Personal information
- Born: 13 May 2004 (age 22)

Chess career
- Country: Kazakhstan
- Title: Grandmaster (2024)
- FIDE rating: 2494 (July 2026)
- Peak rating: 2544 (April 2025)

= Kazybek Nogerbek =

Kazakhstani chess grandmaster (born 2004)

Qazybek Amangeldıūly Nögerbek (Қазыбек Амангелдіұлы Нөгербек; born 13 May 2004) is a Kazakh chess player who holds the title of Grandmaster (GM). He was the 2024 World Junior Chess Champion.

== Chess career ==
Nogerbek started playing chess at the age of 6. He earned the Candidate Master title at the age of 11 and the FIDE Master title at the age of 13.

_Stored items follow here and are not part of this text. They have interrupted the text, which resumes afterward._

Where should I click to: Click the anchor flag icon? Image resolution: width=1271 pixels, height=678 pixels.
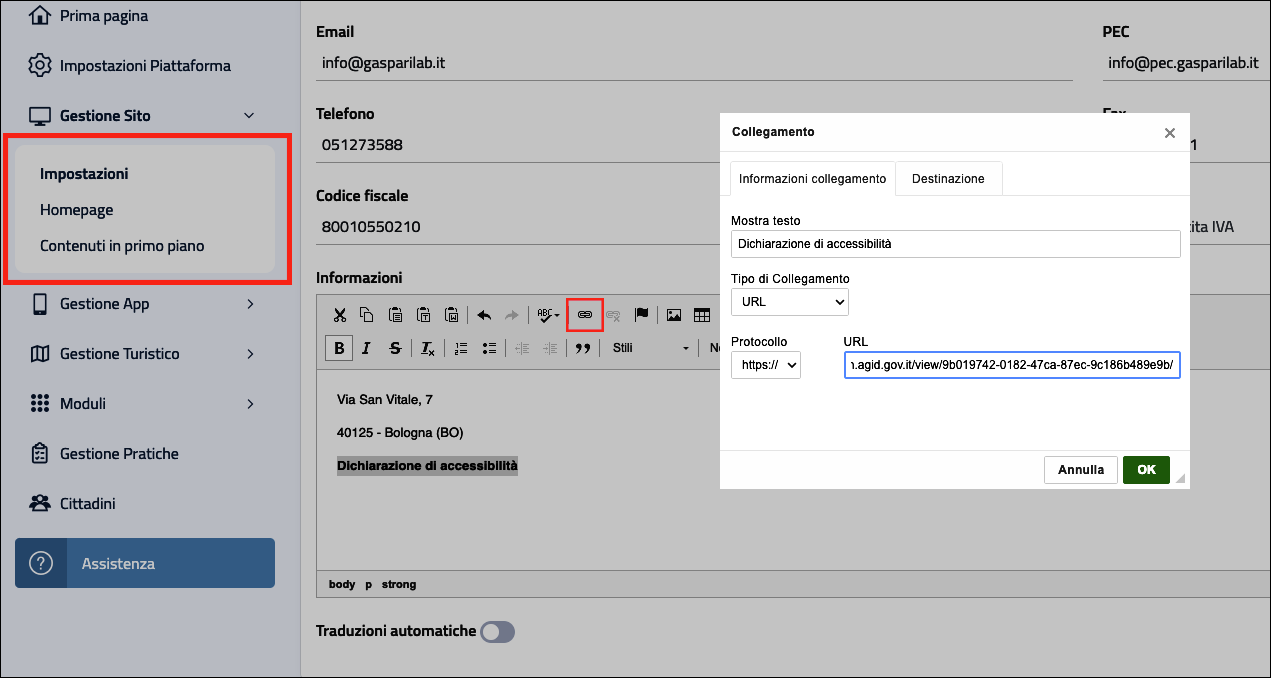pos(642,315)
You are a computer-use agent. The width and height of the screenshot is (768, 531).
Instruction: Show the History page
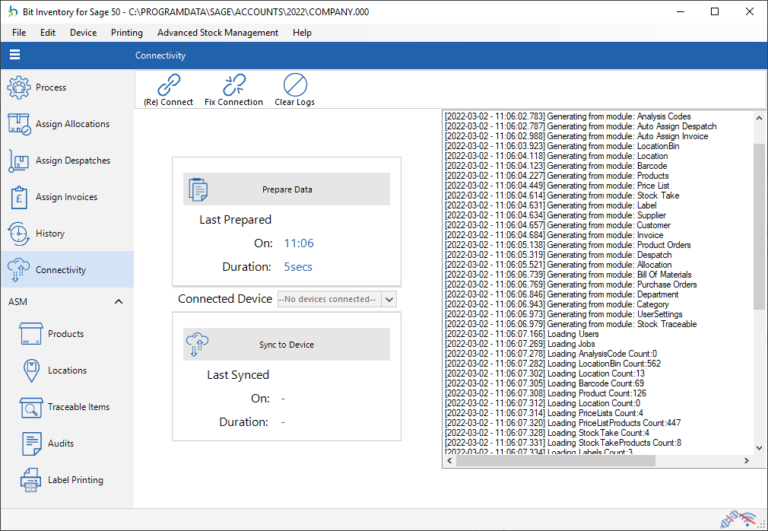pos(50,234)
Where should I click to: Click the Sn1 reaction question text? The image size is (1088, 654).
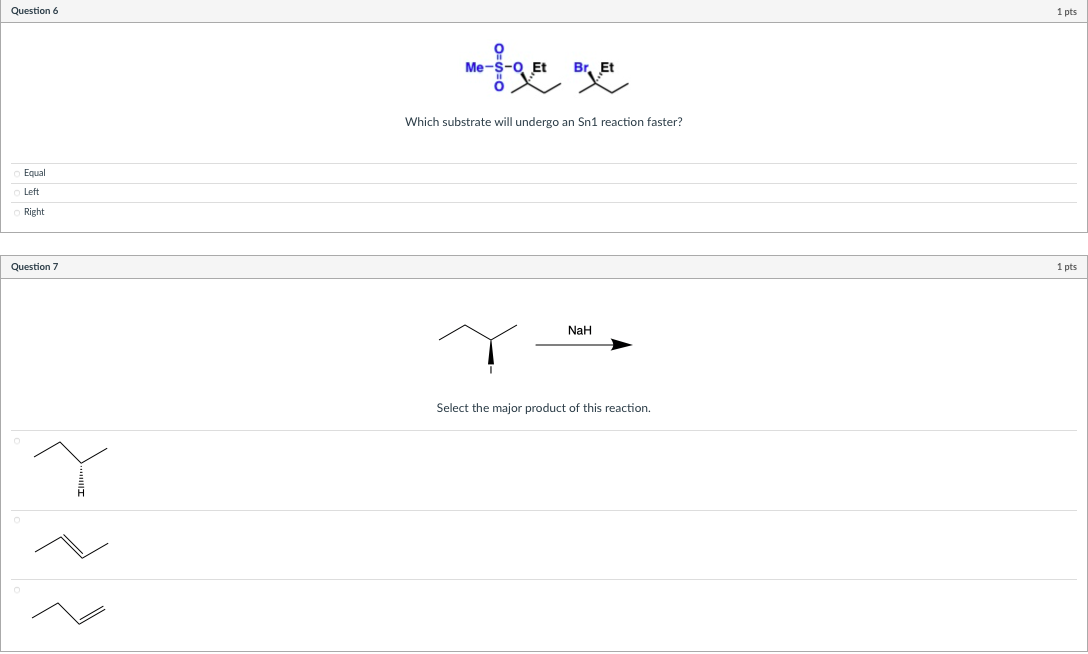543,121
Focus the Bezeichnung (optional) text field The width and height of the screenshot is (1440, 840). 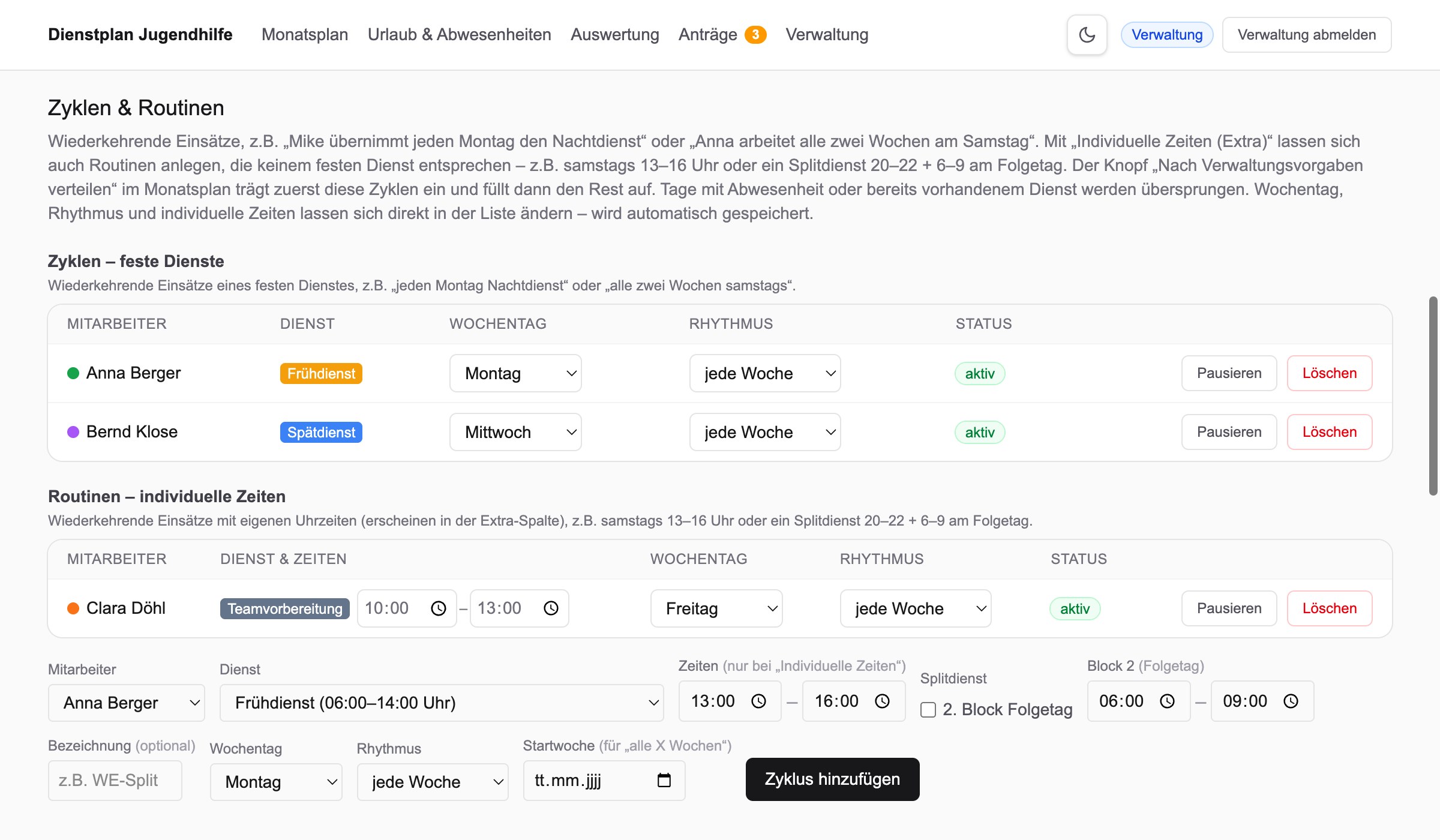pos(115,780)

At the 44th Chess Olympiad in 2022, Nogerbek played board 5 for Kazakhstan, where he finished on a score of 7.5/10 (+6−1=3) (Note: 6 wins, 1 loss, and 3 draws, including 6 wins against Wu Bing-Shen (1660), Mekhriddin Sharifov (2097), Akram Khoder (2038), Yasser Hadj Kholti (1871), FM Maksims Golubovskis (2219), and IM Vojtech Zwardon (2503), 1 loss against GM Nijat Abasov (2633), and 3 draws against GM Eduardo Iturrizaga Bonelli (2619), GM Marin Bosiocic (2549), and GM Abhimanyu Puranik (2612). The numbers in brackets represent the opponents' elo rating.). This performance earned him an IM norm, however, he had already completed the title with norms at the 2018 World U14 Chess Championship, the 2019 Astana Masters, and the 2022 Aktobe Open. FIDE awarded him the title in August 2022.

Nogerbek earned the GM title in June 2024, with norms at the 2023 Baku Open, the 2024 Festival International des Jeux, and the 2024 Dubai Police Global Challenge for Chess.

In 2024, Nogerbek participated in the World Junior Championship. As the ninth seed in the tournament, he finished tied for first with GM Emin Ohanyan of Armenia, with a score of 8.5/11 (+6−0=5) (Note: 6 wins, 0 losses, and 5 draws, including 6 wins against Vepaly Halynyazov (2058), IM Manish Anto Cristiano F (2307), IM Hamed Wafa (2396), IM Ilamparthi A. R. (2446), IM L M S T De Silva (2364), and GM Mamikon Gharibyan (2492), and 5 draws against IM Chakraborty Mayank (2425), GM Jose Gabriel Cardoso Cardoso (2497), GM Aleksey Grebnev (2540), IM Rudik Makarian (2524), and IM Daniel Quizon. The numbers in brackets represent the opponents' elo rating.), ultimately winning the title on tiebreaks.

His chess coaches are Ukrainian GM Anton Korobov and French GM Vladislav Tkachiev.